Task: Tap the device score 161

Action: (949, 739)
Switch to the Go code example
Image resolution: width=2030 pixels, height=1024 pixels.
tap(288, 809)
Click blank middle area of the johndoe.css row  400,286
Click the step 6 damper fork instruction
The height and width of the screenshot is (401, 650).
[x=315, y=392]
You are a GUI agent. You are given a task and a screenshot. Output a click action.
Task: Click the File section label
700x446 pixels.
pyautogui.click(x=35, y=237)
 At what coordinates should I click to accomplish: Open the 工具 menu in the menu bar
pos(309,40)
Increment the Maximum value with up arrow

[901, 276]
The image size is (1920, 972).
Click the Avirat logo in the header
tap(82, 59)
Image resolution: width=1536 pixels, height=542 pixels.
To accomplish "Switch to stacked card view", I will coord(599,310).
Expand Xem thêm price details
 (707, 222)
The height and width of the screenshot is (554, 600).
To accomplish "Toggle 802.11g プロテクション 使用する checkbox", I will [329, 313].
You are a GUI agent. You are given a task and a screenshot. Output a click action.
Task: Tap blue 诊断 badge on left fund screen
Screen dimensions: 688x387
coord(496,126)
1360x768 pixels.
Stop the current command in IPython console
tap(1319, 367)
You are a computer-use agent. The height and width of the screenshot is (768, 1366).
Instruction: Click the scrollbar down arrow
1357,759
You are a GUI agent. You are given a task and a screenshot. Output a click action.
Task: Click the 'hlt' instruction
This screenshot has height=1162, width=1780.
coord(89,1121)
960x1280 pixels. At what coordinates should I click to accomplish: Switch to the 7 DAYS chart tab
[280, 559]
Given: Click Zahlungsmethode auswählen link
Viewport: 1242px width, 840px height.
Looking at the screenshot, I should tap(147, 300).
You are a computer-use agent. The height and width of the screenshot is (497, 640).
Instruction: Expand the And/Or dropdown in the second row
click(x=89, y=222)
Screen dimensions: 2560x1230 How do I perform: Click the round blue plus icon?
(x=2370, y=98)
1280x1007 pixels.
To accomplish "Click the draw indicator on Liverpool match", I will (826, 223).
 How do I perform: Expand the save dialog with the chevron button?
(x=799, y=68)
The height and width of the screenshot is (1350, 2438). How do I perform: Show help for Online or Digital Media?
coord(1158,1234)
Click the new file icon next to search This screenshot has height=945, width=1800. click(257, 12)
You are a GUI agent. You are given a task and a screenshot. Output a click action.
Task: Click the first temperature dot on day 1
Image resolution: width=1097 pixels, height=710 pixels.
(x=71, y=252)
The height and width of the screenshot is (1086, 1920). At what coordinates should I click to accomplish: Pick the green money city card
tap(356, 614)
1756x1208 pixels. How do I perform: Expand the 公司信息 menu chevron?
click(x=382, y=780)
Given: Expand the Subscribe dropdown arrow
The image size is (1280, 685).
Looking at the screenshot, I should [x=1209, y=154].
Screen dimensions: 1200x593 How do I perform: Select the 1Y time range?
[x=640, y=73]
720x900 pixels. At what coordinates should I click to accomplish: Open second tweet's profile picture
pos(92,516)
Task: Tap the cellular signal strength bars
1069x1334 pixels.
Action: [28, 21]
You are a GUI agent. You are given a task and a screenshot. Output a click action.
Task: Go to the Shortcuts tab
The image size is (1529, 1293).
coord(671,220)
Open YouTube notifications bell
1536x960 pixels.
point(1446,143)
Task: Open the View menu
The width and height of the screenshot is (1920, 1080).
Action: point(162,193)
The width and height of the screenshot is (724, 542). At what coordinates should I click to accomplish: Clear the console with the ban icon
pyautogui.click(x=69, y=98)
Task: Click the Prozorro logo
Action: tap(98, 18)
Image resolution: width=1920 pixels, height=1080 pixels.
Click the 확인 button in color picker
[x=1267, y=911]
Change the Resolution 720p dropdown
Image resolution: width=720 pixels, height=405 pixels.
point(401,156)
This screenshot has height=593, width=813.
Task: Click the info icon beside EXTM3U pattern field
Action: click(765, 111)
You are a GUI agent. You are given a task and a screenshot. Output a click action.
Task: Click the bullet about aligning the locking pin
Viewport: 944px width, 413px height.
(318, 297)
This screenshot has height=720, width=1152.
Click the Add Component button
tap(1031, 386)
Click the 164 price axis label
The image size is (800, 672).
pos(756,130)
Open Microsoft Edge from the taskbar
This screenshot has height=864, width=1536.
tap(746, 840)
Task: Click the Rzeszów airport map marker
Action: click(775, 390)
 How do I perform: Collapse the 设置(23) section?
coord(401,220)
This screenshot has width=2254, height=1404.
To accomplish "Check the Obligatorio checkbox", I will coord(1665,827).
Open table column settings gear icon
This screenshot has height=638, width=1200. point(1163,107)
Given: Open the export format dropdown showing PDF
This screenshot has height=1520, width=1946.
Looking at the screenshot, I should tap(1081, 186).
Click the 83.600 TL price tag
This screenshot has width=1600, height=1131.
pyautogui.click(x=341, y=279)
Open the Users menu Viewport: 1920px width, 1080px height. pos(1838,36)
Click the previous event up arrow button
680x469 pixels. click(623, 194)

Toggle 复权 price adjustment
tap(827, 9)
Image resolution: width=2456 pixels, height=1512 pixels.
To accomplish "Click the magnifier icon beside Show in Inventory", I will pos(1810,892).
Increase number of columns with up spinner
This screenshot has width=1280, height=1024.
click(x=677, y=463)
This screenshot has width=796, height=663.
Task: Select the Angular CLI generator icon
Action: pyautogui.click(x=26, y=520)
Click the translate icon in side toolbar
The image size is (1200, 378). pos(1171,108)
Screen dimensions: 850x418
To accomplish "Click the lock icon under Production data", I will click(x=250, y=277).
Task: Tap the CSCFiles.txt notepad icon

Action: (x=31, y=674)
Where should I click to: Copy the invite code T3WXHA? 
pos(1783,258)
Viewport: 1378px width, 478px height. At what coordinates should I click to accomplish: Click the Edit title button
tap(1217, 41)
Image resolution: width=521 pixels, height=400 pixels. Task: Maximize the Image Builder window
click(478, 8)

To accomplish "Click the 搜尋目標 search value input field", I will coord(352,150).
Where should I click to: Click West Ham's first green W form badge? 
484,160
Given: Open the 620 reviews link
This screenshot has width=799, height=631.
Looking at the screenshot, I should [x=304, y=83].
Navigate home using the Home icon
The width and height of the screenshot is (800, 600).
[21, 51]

:::

GOAL ::
Retype all of the records above line for line, keeping every character unchanged.

ANSWER TO THIS EXERCISE ::
Task: Tap the device score 161

Action: (949, 739)
Switch to the Go code example
Image resolution: width=2030 pixels, height=1024 pixels.
tap(288, 809)
Click blank middle area of the johndoe.css row  400,286
Click the step 6 damper fork instruction
The height and width of the screenshot is (401, 650).
[x=315, y=392]
You are a GUI agent. You are given a task and a screenshot. Output a click action.
Task: Click the File section label
700x446 pixels.
pyautogui.click(x=35, y=237)
 At what coordinates should I click to accomplish: Open the 工具 menu in the menu bar
pos(309,40)
Increment the Maximum value with up arrow

[901, 276]
The image size is (1920, 972).
Click the Avirat logo in the header
tap(82, 59)
Image resolution: width=1536 pixels, height=542 pixels.
To accomplish "Switch to stacked card view", I will coord(599,310).
Expand Xem thêm price details
 (707, 222)
The height and width of the screenshot is (554, 600).
To accomplish "Toggle 802.11g プロテクション 使用する checkbox", I will [329, 313].
You are a GUI agent. You are given a task and a screenshot. Output a click action.
Task: Tap blue 诊断 badge on left fund screen
Screen dimensions: 688x387
coord(496,126)
1360x768 pixels.
Stop the current command in IPython console
tap(1319, 367)
You are a computer-use agent. The height and width of the screenshot is (768, 1366).
Instruction: Click the scrollbar down arrow
1357,759
You are a GUI agent. You are given a task and a screenshot. Output a click action.
Task: Click the 'hlt' instruction
This screenshot has height=1162, width=1780.
coord(89,1121)
960x1280 pixels. At what coordinates should I click to accomplish: Switch to the 7 DAYS chart tab
[280, 559]
Given: Click Zahlungsmethode auswählen link
Viewport: 1242px width, 840px height.
Looking at the screenshot, I should tap(147, 300).
You are a computer-use agent. The height and width of the screenshot is (497, 640).
Instruction: Expand the And/Or dropdown in the second row
click(x=89, y=222)
Screen dimensions: 2560x1230 How do I perform: Click the round blue plus icon?
(x=2370, y=98)
1280x1007 pixels.
To accomplish "Click the draw indicator on Liverpool match", I will (826, 223).
 How do I perform: Expand the save dialog with the chevron button?
(x=799, y=68)
The height and width of the screenshot is (1350, 2438). How do I perform: Show help for Online or Digital Media?
coord(1158,1234)
Click the new file icon next to search This screenshot has height=945, width=1800. click(257, 12)
You are a GUI agent. You are given a task and a screenshot. Output a click action.
Task: Click the first temperature dot on day 1
Image resolution: width=1097 pixels, height=710 pixels.
(x=71, y=252)
The height and width of the screenshot is (1086, 1920). At what coordinates should I click to accomplish: Pick the green money city card
tap(356, 614)
1756x1208 pixels. How do I perform: Expand the 公司信息 menu chevron?
click(x=382, y=780)
Given: Expand the Subscribe dropdown arrow
The image size is (1280, 685).
Looking at the screenshot, I should [x=1209, y=154].
Screen dimensions: 1200x593 How do I perform: Select the 1Y time range?
[x=640, y=73]
720x900 pixels. At what coordinates should I click to accomplish: Open second tweet's profile picture
pos(92,516)
Task: Tap the cellular signal strength bars
1069x1334 pixels.
Action: [28, 21]
You are a GUI agent. You are given a task and a screenshot. Output a click action.
Task: Go to the Shortcuts tab
The image size is (1529, 1293).
coord(671,220)
Open YouTube notifications bell
1536x960 pixels.
point(1446,143)
Task: Open the View menu
The width and height of the screenshot is (1920, 1080).
Action: point(162,193)
The width and height of the screenshot is (724, 542). At what coordinates should I click to accomplish: Clear the console with the ban icon
pyautogui.click(x=69, y=98)
Task: Click the Prozorro logo
Action: tap(98, 18)
Image resolution: width=1920 pixels, height=1080 pixels.
Click the 확인 button in color picker
[x=1267, y=911]
Change the Resolution 720p dropdown
Image resolution: width=720 pixels, height=405 pixels.
point(401,156)
This screenshot has height=593, width=813.
Task: Click the info icon beside EXTM3U pattern field
Action: click(765, 111)
You are a GUI agent. You are given a task and a screenshot. Output a click action.
Task: Click the bullet about aligning the locking pin
Viewport: 944px width, 413px height.
(318, 297)
This screenshot has height=720, width=1152.
Click the Add Component button
tap(1031, 386)
Click the 164 price axis label
The image size is (800, 672).
pos(756,130)
Open Microsoft Edge from the taskbar
This screenshot has height=864, width=1536.
tap(746, 840)
Task: Click the Rzeszów airport map marker
Action: click(775, 390)
 How do I perform: Collapse the 设置(23) section?
coord(401,220)
This screenshot has width=2254, height=1404.
To accomplish "Check the Obligatorio checkbox", I will coord(1665,827).
Open table column settings gear icon
This screenshot has height=638, width=1200. point(1163,107)
Given: Open the export format dropdown showing PDF
This screenshot has height=1520, width=1946.
Looking at the screenshot, I should tap(1081, 186).
Click the 83.600 TL price tag
This screenshot has width=1600, height=1131.
pyautogui.click(x=341, y=279)
Open the Users menu Viewport: 1920px width, 1080px height. pos(1838,36)
Click the previous event up arrow button
680x469 pixels. click(623, 194)

Toggle 复权 price adjustment
tap(827, 9)
Image resolution: width=2456 pixels, height=1512 pixels.
To accomplish "Click the magnifier icon beside Show in Inventory", I will pos(1810,892).
Increase number of columns with up spinner
This screenshot has width=1280, height=1024.
click(x=677, y=463)
This screenshot has width=796, height=663.
Task: Select the Angular CLI generator icon
Action: pyautogui.click(x=26, y=520)
Click the translate icon in side toolbar
The image size is (1200, 378). pos(1171,108)
Screen dimensions: 850x418
To accomplish "Click the lock icon under Production data", I will click(x=250, y=277).
Task: Tap the CSCFiles.txt notepad icon

Action: (x=31, y=674)
Where should I click to: Copy the invite code T3WXHA? 
pos(1783,258)
Viewport: 1378px width, 478px height. At what coordinates should I click to accomplish: Click the Edit title button
tap(1217, 41)
Image resolution: width=521 pixels, height=400 pixels. Task: Maximize the Image Builder window
click(478, 8)

To accomplish "Click the 搜尋目標 search value input field", I will coord(352,150).
Where should I click to: Click West Ham's first green W form badge? 
484,160
Given: Open the 620 reviews link
This screenshot has width=799, height=631.
Looking at the screenshot, I should [x=304, y=83].
Navigate home using the Home icon
The width and height of the screenshot is (800, 600).
[21, 51]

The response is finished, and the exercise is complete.